Si vous remplissez de ki la partie haute du corps et si vous vous comportez principalement à partir de sensations et d’une pensée réfléchie, votre technique deviendra peu consistante. Il faut remplir le bas du ventre du ki et relaxer le haut du corps. La technique du men portera alors loin. Je pense que ce qu’on appelle la technique de non-pensée apparaît dans cette situation. Il est donc important de remplir le tanden de ki, calmement.

En effet le ki partant du tanden possède une énergie qui monte jusqu’au ciel. La technique réalisée avec la sensation d’abandonner tout votre être va jaillir lorsque le ki aura rempli la totalité de votre corps. Le renforcement des jambes et des hanches durant l’entraînement est la condition de base. Il faut nourrir le ki à tel point que le corps bouge seul par le ki. Je pense que la respiration est le meilleur exercice pour nourrir le ki.

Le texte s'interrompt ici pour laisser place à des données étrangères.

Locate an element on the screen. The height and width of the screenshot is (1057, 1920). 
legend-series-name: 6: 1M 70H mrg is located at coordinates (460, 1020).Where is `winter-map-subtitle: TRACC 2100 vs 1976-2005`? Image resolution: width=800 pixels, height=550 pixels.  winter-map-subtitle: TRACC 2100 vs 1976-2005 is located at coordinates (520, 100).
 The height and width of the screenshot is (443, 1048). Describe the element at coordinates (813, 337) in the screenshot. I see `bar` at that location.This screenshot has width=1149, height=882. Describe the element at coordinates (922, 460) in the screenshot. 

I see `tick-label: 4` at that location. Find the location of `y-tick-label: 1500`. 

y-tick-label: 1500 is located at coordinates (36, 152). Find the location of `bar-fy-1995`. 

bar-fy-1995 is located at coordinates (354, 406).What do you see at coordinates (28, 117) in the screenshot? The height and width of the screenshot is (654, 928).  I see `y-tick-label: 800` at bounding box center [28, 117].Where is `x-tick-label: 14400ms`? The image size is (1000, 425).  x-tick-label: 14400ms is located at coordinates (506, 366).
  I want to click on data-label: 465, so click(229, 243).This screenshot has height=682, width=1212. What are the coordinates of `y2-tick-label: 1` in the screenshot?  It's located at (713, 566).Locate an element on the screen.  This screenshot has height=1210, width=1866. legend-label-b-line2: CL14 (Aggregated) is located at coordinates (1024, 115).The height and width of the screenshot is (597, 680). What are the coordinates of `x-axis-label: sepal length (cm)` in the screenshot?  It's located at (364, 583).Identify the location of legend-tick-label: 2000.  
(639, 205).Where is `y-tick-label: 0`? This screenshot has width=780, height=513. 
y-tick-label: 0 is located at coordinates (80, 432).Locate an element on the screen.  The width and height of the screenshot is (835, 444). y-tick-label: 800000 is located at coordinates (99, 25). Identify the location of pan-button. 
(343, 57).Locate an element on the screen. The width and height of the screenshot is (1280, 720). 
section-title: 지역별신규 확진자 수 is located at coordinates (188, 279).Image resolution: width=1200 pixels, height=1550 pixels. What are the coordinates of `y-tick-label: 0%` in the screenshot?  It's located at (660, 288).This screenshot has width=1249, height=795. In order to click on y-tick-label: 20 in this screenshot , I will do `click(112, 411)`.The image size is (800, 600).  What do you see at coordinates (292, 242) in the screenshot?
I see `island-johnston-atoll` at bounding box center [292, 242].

Je m’exerce dans la vie de tous les jours à une respiration longue. Le matin, en me promenant je m’exerce à expirer longuement et fortement, en remplissant le tanden. J’oublie souvent ma respiration durant le travail, mais sitôt que je m’en aperçois je m’exerce à cette respiration longue. Sur le chemin du retour de la gare à la maison, je compte souvent le nombre des respirations et j’essaie de le diminuer. Il est préférable de trouver différentes occasions qui nous permettent d’allonger la respiration. Une respiration longue vous permet de continuer un long entraînement ; c’est aussi au cours d’une respiration longue que vous pouvez trouver une occasion opportune pour attaquer.

Je pense que le secret du progrès consiste dans la façon dont vous vous entraînez en dehors du dojo.

Une attaque du men qui tombe sur vous comme une vague énorme, impossible d’y échapper, voilà la technique idéale du men.

Pour y parvenir, il faut vous exercer à nourrir le ki afin de pouvoir vous imposer à l’adversaire par la force du ki.